Prague-based Akhbor news website reported that a crowd of Chinese nationals working at a metals plant in the north of the country staged an impromptu demonstration on May 20 in a demand to be allowed to travel home. Riot police dispatched to the scene, in the town of Taboshar, about 90 kilometers from the city of Khujand, dispersed the crowd of around 100 people by firing gunshots into the air.
Travel between China and Tajikistan has been suspended since January, as soon as the potential danger of the coronavirus threat became evident. That has left a large number of now-jobless Chinese laborers stranded. According to official data, around 7,000 Chinese nationals live and work in Tajikistan.
Akhbor cited its unnamed sources as saying at least two workers at the Taboshar mine are suspected to have died with an illness bearing hallmarks of COVID-19. Workers have previously held unruly negotiations with management demanding to be given passage to their home country, but without any breakthroughs, Akhbor claimed. Frustrations culminated on May 20 with staff attacking the premises of their company, smashing windows and damaging cars.
There has been no official comment or confirmation of the incident.

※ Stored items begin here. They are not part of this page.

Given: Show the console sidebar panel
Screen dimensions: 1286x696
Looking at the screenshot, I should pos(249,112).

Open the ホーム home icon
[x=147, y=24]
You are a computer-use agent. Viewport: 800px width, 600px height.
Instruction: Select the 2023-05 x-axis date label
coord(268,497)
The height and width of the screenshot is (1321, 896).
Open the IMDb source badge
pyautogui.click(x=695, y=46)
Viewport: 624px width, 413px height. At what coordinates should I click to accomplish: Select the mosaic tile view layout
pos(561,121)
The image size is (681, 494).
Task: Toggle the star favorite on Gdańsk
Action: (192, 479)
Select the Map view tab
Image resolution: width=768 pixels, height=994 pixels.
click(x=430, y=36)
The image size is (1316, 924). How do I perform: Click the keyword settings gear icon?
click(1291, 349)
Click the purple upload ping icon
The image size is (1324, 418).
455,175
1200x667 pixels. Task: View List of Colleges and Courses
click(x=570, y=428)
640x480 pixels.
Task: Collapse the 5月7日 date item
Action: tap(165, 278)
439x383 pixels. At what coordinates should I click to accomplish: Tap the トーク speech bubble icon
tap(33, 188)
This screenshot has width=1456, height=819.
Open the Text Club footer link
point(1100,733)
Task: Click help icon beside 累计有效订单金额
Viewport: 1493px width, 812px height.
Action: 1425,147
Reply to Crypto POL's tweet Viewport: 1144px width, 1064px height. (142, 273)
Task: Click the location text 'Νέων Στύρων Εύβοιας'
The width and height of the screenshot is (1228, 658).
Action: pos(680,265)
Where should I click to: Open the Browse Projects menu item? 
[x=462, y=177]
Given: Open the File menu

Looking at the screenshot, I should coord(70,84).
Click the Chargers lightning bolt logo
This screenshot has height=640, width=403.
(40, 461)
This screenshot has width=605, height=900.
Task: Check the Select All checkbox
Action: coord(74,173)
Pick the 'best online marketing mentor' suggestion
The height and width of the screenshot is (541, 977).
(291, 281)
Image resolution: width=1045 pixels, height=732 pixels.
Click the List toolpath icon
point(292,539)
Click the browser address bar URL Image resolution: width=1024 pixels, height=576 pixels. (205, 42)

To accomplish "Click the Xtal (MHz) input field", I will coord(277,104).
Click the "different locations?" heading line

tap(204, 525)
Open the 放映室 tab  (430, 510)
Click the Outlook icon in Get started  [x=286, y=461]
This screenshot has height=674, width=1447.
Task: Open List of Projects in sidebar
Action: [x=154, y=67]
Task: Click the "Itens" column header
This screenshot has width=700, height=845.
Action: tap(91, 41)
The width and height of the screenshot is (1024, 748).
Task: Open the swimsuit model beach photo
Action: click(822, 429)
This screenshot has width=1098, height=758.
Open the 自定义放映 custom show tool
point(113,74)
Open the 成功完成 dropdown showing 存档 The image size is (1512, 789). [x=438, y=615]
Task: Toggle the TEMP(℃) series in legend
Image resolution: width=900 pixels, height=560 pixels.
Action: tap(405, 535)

On May 17, in a location several hundred kilometers to the south, in the Khuroson district in the Khatlon region, hundreds of local residents blocked a key thoroughfare with calls for the authorities to take action after days of mudslides in the areas destroyed fields and homes. At least one person is reported to have died in the disaster.
The flash protest lasted for four hours before it was brought to an end by the intervention of police.
RFE/RL’s Tajik service, Radioi Ozodi, reported that officials had finally pledged to help out with disaster relief. At the same time, however, the Prosecutor General’s Office has said it will conduct an investigation into who instigated the protest and describe those people as “destabilizers.”
The Emergency Situations and Civil Defense Committee says it has sent tents and food packages to the affected area. UNICEF and the Aga Khan Agency for Habitat were among the international organizations who contributed 10,000 liters of diesel, thousands of liters of drinking water and 100,000 boxes of disinfectant tablets with which to treat water.
Residents have told Ozodi, however, that assemblies summoned by the local authorities to supposedly discuss coordination on the distribution of aid have turned into little more than ambushes, as many local men who turn up are detained by police upon arrival.
“These assemblies are a lie. There are no assemblies. They are locking up our men on the grounds that they expressed their unhappiness. Instead of helping, they are arresting our husbands,” one sobbing woman told Ozodi.